As Blanchard sees it, theater in general — and perhaps particularly this type of localized storytelling — can provide a form of catharsis for the audience. Blanchard first became interested in theater of place after reading work by Jo Carson, who travelled to towns throughout the country, gathering stories from the local residents and then producing plays based on those stories. Blanchard later became a personal friend of Carson, and she witnessed how her work helped the towns she visited.
“Sometimes, the stories that you have to tell are not the really nice stories. Every town has some dark stuff going on,” Blanchard says. “Approach(ing) that through this vehicle of theater is very, very safe. Because eventually, the lights are going to come back on.”

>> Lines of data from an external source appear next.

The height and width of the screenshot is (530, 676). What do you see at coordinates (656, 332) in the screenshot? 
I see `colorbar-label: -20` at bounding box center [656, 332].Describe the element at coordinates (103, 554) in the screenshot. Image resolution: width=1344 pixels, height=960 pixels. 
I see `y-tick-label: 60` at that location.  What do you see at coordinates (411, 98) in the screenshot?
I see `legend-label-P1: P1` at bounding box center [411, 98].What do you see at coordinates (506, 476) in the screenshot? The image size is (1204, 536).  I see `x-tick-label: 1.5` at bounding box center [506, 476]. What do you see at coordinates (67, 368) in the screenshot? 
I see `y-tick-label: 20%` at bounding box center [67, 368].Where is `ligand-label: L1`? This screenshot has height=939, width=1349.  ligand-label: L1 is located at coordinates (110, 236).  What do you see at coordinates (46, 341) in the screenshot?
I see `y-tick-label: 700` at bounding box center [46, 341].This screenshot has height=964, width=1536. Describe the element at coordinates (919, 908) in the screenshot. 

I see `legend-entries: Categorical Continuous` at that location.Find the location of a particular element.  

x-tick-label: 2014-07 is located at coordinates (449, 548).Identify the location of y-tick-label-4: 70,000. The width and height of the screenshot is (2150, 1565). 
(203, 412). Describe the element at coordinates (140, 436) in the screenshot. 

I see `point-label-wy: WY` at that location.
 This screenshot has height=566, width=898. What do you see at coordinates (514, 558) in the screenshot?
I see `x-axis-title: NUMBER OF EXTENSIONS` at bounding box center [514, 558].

To bolster the local theater scene, Kumu Kahua also serves as a sort of theatrical incubator for local playwrights, directors, designers and performers to hone their craft, offering classes and internships for anyone who is interested in various facets of a stage production. Joker director Wil Kahele, for instance, started as an assistant at Kumu Kahua before moving on to directing his own productions. Wong also will work directly with up-and-coming writers to help them flesh out or finessing their ideas, and he and Blanchard both teach acting classes at Kapolei Middle School and Pacific Buddhist Academy.
“(Hawaii) is so far removed from the rest of the country that it could be a very difficult landscape for our local playwrights to grow in,” Blanchard says.
Looking ahead, Blanchard and Wong hope that they can expand the theater’s reach — tour its shows on other islands and in other cities, and establish exchange programs with other theaters worldwide.
In addition to spreading theatrical skills with others, Blanchard says that this type of outreach also is about sharing Kumu Kahua’s works as a way to provide insight into what it’s like to live in Hawaii.
“I would like people to … learn about the experience of being here,” Blanchard says. “Honestly — and I know that this sounds a little crazy — but I think that understanding people’s stories is the key to world peace.”
For more information about Kumu Kahua Theatre, visit kumukahua.org.
MEET THE WRITER
Yilong Liu has been writing ever since he was a high schooler in China. First, he experimented with short stories, before moving into screenplays and playwriting.
A graduate of Beijing Normal University, Liu worked in radio and television before moving to Hawaii in 2012 to study playwriting at University of Hawaii at Manoa. He is set to graduate with a Master of Fine Arts degree this semester.
His play Joker, which is on stage now at Kumu Kahua Theatre, previously showed at UH and the New York International Fringe Festival — and earned him a Po‘okela Award for Original Script. His previous works also have ran at Honolulu Theatre for Youth.
“I’m always interested in Asian-American stories and LGBTQ stories — and that intersection,” explains Liu.
Part of his inspiration for Joker was a former roommate he had at UH — a man from the Philippines whose name was Joker. For whatever reason, Liu found, Joker tried to disassociate himself from Filipino culture.
“I found these characteristics so intriguing and full of story potential, so I started writing (Joker),” Liu says.
Liu recently was in New York for the Fringe Fest, but he returned to town last week for Joker’s opening night at Kumu Kahua Theatre.
“I am really, really excited about the run in Hawaii,” Liu adds.